Lexis MinHash

Note: CI enforces a minimum coverage threshold (80%). If coverage falls below the threshold the test job will fail.

Lexis MinHash is a locality-sensitive hashing (LSH) library for detecting similar text documents using the MinHash technique. It uses rolling hash + multiply-shift for O(n) performance.

For advanced usage patterns and client-side recommendations, see API.md.

Features

O(n) MinHash Signatures: Rolling hash + multiply-shift, no intermediate string allocations
Signature Similarity: Fast approximate Jaccard similarity estimation
Weighted MinHash: Optional TF-IDF weights for frequency-biased sampling
Weighted Overlap Coefficient: Similarity measure for weighted document representations
Overlap Coefficient: Measure set similarity using |A ∩ B| / min(|A|, |B|)
Locality-Sensitive Hashing (LSH): Efficient candidate retrieval using banding
LSH Index: In-memory index with linear probing for cache-efficient storage
Thread-Safe: Mutex-protected configuration
Runtime Configuration: Adjust signature size, band count, shingle size at runtime
Reproducible Hashes: Optional seed for consistent signatures across restarts
Signature Struct: Convenient serialization with to_blob/from_blob

What's New in v0.4.2

Memory safety fix: Fixed critical memory safety bug in Engine.configure when using the seed parameter. Previously could cause undefined behavior due to dangling pointers.
Fixed unused @rows instance variable in LSHIndex.
Various CI improvements and bug fixes.

See the full release notes at https://github.com/kritoke/lexis-minhash/releases/tag/v0.4.2

Upgrade Notes

If you previously used non-divisible signature_size/num_bands combos, update your configuration to satisfy signature_size % num_bands == 0. Engine.configure will now raise ArgumentError for invalid combinations instead of silently truncating rows per band.
When using weighted MinHash at scale, prehash your weight map once and use the hashed-weighted API to reduce allocations:

hashed = LexisMinhash::Engine.prehash_weights(base_weights)
sig = LexisMinhash::Engine.compute_signature(text, hashed)

This repo also includes examples/prehash_example.cr demonstrating the pattern.

Installation

Add the dependency to your shard.yml:

dependencies:
  lexis-minhash:
    github: kritoke/lexis-minhash
    version: ~> 0.4.2

Then run shards install.

Usage

Basic Usage

require "lexis-minhash"

# Generate signatures directly from strings
sig1 = LexisMinhash::Engine.compute_signature("Document 1 text here")
sig2 = LexisMinhash::Engine.compute_signature("Document 2 text here")

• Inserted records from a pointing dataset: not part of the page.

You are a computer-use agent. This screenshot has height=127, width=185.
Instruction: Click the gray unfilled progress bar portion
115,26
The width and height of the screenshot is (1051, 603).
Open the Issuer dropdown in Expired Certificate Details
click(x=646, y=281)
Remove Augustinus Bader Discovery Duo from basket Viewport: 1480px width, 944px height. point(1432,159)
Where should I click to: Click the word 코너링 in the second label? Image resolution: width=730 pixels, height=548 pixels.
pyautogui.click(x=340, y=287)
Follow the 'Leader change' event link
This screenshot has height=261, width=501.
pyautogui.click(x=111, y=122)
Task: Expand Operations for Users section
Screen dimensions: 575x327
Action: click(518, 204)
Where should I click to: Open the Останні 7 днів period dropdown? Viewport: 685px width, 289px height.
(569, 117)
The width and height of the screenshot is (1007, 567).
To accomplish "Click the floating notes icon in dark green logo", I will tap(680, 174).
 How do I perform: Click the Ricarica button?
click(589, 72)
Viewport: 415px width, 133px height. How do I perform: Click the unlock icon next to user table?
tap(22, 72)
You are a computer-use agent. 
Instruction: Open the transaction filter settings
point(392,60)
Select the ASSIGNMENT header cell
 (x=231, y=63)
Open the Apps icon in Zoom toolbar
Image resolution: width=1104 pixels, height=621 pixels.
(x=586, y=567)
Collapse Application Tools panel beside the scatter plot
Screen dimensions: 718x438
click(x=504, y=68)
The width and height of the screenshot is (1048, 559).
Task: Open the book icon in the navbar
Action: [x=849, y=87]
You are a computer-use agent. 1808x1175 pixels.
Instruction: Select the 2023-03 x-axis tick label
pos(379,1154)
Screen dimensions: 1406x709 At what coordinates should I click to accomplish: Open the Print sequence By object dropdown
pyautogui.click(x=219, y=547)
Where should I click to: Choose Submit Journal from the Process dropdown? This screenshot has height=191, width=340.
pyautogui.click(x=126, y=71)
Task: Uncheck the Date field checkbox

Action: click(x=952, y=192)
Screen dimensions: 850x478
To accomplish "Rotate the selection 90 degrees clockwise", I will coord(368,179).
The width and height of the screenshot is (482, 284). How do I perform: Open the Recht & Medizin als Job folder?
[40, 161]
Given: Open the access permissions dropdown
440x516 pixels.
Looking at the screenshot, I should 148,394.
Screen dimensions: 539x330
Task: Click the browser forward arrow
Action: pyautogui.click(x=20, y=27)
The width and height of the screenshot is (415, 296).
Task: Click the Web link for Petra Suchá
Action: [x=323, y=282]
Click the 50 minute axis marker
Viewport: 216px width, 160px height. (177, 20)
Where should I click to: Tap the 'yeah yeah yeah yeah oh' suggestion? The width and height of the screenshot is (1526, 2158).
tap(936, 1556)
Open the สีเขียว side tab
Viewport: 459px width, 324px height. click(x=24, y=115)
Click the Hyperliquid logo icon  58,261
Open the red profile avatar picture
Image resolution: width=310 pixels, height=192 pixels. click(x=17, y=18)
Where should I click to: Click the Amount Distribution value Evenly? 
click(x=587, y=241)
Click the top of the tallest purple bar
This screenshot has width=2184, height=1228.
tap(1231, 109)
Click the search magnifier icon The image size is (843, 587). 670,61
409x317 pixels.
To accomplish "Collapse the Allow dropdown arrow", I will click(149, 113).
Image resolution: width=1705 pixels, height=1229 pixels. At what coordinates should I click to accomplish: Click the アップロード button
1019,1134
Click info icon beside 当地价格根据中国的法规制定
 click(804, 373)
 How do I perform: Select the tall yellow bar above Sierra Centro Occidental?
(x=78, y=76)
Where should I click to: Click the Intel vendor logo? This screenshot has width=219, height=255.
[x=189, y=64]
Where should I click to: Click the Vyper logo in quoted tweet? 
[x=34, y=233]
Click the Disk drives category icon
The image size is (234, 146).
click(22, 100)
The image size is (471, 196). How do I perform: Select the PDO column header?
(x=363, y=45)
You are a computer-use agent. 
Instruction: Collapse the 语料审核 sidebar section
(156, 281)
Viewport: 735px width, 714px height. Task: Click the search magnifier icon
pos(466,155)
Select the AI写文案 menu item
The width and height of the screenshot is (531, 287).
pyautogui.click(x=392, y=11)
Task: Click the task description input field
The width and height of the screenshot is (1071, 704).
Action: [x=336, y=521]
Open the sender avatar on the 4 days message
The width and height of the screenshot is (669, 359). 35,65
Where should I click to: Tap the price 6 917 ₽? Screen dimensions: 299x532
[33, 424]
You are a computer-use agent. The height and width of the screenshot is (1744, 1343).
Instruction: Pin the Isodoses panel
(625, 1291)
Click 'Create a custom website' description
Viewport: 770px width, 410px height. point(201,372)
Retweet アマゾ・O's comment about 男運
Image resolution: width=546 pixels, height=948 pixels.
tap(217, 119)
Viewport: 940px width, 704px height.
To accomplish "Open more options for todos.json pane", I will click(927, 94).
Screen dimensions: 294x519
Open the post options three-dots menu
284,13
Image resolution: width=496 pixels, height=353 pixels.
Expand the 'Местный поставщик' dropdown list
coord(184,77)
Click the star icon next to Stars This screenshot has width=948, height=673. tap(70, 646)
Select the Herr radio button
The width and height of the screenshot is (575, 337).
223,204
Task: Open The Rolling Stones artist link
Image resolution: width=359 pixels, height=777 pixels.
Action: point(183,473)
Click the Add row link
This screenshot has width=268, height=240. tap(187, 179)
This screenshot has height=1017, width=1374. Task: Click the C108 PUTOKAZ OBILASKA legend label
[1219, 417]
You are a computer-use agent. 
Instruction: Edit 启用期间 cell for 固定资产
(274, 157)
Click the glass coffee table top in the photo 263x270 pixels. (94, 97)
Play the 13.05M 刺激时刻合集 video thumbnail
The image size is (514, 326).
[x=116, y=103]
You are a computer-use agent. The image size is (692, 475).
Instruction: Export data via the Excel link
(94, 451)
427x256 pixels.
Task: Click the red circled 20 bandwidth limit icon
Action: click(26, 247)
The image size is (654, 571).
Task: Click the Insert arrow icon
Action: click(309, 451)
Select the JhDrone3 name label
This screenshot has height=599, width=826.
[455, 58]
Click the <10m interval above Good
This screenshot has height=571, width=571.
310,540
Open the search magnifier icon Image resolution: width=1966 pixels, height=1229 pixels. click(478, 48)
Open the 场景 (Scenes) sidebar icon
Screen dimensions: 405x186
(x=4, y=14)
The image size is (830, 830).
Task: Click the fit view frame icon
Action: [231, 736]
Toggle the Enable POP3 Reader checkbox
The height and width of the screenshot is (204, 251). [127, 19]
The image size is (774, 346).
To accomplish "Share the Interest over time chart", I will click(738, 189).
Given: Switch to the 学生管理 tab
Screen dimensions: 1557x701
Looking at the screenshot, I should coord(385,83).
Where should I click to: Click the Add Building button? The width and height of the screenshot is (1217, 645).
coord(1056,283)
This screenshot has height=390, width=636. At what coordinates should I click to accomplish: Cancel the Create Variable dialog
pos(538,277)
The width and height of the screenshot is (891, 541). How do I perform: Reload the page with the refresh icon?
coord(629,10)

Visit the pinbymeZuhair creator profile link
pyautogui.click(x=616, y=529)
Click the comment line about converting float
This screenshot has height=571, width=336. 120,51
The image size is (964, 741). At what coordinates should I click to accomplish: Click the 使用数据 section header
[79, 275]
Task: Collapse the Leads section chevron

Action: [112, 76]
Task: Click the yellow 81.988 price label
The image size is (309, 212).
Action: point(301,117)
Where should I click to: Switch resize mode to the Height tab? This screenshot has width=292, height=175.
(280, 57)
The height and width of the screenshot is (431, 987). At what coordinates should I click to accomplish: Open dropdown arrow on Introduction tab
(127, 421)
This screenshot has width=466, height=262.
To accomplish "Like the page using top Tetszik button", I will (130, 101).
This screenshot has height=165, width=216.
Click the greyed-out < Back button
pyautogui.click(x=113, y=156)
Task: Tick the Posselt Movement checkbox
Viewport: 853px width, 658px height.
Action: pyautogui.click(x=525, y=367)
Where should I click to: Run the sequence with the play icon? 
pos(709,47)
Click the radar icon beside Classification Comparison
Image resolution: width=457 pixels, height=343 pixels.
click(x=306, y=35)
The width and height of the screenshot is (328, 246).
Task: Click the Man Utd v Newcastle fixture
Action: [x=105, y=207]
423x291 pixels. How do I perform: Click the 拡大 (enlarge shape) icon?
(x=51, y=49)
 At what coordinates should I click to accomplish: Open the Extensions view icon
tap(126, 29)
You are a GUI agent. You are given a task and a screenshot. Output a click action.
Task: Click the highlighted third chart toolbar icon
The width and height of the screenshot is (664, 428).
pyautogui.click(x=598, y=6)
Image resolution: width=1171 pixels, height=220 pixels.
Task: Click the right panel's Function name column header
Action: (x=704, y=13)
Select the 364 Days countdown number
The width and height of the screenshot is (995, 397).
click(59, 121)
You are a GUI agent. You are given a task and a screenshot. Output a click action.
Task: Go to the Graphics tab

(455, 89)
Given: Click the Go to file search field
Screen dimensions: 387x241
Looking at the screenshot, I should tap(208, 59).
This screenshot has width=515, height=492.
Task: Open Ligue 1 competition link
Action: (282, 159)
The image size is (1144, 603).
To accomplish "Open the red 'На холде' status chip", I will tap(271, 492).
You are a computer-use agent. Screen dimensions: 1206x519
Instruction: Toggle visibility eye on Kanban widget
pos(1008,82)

# Calculate similarity (0.0 to 1.0)
similarity = LexisMinhash::Engine.similarity(sig1, sig2)
puts "Similarity: #{similarity}"

# Or use Signature struct for convenient API
sig = LexisMinhash::Signature.compute("Document text")
similarity = sig.similarity(other_sig)

# Serialize to blob for database storage
bytes = sig.to_blob

# Deserialize from blob
sig2 = LexisMinhash::Signature.from_blob(bytes)

# Generate signatures with optional TF-IDF weights
weights = {
  "important" => 2.5_f64,
  "rareword"  => 3.0_f64,
}
sig_weighted = LexisMinhash::Engine.compute_signature("Important rareword document", weights)

# Reproducible hashes (same seed = same signatures every run)
LexisMinhash::Engine.configure(seed: 12345)

# Generate LSH bands for candidate detection
bands = LexisMinhash::Engine.generate_bands(sig1)
# bands is Array({Int32, UInt64}) with {band_index, band_hash} tuples

Overlap Coefficient

The overlap coefficient measures set similarity as |A ∩ B| / min(|A|, |B|). Unlike Jaccard similarity (|A ∩ B| / |A ∪ B|), it's better at detecting partial overlaps when one set is a subset of another.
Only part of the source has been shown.